Thursday, January 2, 2014

All-Black Towns of Oklahoma

The turn of the twentieth century saw the terror against African Americans reach a kind of peak.  The withdrawal of Federal troops from the former Confederacy may have been finished in 1876, but it did not mean the automatic end of Black suffrage.  Rather it was an ongoing race war.  In September, 1906, for example, or at the very same time as many of the events in Stones from the Creek, the Atlanta newspapers reported four alleged assaults on white men by African Americans.  Thousands of white youths and men attacked the African American community, with the connivance of the police, and thirty to forty Black men were killed.  This race riot was triggered by African American insistence on continuing to vote, which can be seen by the immediate disfranchisement laws passed by the new administration of Governor Hoke Smith after he was elected six weeks later.

The same is true of the lynchings elsewhere.  They were no ritual humiliations of an already-subjugated group.  They were acts of war by the ruling whites against the subordinate and -- in many parts of the South -- majority Blacks.  The entire Jim Crow structure had to be created out of thin air.  Never forget that if whites truly did not want Blacks around them they would not have asked them to prepare and serve their food, clean their homes or care for their children.  Can any more intimate relation be imagined?

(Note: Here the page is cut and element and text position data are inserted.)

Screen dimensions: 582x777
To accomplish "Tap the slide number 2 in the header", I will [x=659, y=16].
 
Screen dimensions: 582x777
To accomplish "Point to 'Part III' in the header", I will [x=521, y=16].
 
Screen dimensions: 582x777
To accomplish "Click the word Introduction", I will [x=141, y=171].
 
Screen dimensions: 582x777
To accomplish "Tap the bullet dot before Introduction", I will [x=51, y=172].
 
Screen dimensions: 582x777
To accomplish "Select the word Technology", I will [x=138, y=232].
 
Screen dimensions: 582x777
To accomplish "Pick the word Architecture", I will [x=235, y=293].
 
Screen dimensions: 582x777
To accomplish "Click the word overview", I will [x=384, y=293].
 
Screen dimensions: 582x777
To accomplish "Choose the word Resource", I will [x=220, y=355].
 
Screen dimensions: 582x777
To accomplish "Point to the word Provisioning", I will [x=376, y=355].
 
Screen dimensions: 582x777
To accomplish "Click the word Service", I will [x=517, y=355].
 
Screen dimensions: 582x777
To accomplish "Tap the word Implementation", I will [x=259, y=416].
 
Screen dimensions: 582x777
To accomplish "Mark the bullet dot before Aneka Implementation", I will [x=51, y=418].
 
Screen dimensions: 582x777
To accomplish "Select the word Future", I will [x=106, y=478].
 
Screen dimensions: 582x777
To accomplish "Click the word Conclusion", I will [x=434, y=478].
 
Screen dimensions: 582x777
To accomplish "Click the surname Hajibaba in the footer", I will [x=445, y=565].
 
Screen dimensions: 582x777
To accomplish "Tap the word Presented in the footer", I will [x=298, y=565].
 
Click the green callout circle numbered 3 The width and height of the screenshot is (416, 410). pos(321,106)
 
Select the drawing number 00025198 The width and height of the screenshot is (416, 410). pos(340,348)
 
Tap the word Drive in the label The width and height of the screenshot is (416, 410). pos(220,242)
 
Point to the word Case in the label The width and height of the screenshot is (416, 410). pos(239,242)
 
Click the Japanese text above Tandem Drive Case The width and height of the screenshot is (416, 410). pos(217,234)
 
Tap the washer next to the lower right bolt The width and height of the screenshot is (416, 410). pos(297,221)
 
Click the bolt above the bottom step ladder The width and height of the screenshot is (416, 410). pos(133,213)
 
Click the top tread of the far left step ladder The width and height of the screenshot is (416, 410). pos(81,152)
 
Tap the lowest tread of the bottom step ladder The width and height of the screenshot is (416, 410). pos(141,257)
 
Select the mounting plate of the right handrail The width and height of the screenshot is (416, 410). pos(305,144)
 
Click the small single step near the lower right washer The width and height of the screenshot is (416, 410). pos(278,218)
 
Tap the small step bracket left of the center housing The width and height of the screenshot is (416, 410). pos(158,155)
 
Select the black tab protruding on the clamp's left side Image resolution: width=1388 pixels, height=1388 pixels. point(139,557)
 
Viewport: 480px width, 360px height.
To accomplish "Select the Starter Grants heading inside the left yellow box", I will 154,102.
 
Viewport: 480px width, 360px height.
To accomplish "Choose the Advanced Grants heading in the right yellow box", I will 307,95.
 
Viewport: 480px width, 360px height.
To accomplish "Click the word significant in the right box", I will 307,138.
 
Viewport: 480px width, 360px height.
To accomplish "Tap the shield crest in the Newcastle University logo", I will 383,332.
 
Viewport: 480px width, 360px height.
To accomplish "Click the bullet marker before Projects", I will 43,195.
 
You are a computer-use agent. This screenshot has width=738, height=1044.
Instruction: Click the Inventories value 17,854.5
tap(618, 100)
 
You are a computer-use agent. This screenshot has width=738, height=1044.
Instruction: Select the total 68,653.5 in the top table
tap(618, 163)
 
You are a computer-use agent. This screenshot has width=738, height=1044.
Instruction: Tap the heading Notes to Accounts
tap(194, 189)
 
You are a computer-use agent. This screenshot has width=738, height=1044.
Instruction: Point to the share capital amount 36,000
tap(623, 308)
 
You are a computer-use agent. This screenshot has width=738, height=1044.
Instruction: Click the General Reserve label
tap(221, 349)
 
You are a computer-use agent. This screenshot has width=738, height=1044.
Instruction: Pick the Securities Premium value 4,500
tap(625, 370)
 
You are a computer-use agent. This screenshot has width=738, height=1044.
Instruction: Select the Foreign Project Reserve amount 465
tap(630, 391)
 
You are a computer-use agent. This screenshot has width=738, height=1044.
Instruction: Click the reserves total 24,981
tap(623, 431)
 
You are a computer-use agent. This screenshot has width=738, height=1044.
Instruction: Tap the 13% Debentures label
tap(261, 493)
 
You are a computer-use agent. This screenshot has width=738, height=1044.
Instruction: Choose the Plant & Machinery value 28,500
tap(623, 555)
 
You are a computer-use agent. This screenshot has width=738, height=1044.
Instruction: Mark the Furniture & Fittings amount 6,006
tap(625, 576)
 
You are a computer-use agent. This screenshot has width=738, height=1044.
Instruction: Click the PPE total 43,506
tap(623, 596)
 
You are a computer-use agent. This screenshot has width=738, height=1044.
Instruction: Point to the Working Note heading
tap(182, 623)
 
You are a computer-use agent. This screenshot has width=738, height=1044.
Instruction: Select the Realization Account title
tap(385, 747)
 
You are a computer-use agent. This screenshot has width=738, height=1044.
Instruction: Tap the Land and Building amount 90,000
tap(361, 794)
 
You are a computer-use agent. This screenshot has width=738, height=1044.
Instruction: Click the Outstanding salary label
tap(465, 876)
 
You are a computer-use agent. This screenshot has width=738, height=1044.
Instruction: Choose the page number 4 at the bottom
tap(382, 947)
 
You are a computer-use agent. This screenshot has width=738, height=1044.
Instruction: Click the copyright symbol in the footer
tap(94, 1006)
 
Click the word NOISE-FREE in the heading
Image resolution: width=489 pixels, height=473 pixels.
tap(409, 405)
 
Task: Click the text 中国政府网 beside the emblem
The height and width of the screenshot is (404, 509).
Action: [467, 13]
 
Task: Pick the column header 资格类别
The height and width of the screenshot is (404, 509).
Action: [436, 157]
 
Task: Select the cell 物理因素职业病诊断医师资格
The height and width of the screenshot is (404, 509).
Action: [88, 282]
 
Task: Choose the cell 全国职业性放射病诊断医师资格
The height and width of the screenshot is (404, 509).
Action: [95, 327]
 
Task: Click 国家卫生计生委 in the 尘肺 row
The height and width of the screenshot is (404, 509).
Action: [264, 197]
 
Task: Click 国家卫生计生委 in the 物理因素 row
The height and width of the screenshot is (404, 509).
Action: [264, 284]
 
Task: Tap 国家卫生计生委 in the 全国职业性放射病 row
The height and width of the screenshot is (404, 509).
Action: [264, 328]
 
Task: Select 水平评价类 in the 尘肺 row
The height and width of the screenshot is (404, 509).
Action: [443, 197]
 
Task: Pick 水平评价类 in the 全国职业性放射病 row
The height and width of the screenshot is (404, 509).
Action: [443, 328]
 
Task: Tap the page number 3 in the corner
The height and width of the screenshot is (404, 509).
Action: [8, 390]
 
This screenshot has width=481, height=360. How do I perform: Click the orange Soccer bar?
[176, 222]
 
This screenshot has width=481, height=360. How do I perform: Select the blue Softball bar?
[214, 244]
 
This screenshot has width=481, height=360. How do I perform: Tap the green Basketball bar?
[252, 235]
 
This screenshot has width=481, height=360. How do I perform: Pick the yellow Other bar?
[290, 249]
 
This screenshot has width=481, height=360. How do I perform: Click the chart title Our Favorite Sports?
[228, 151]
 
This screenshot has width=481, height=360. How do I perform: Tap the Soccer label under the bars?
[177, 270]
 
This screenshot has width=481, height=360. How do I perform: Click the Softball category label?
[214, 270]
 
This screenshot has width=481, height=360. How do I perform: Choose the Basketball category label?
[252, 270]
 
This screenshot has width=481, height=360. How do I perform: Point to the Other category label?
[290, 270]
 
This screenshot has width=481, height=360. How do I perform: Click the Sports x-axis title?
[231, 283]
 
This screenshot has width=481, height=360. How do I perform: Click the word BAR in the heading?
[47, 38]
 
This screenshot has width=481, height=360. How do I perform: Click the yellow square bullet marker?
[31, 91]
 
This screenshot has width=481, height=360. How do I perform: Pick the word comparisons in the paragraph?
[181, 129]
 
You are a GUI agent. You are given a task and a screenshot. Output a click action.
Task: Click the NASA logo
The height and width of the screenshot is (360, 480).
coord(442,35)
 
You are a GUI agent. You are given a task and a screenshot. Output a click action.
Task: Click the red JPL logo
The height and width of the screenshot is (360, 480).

So the creation of the all-Black towns, many of them in the Indian and Oklahoma Territories was one form of resistance against the terror.  In the all-Black towns there would be no segregation and no disfranchisement.  There would be no firebombing of African American businesses.  The presence of large numbers of African Creeks and Cherokees in the Indian Territory made this land, which would become Oklahoma, look like a promising place for Black towns.  Some of the miccos (chiefs) in the Creek Nation even naturalized African Americans from the States as Creek citizens.

The fate of those towns is a story for a different day.  But when the fictional Ezekiel Payne (protagonist of "In the Midst of the Valley") his daughter Nessa and his Daddy moved to Boley, they were part of a historical
Black middle class that was trying to create a safe haven for their children.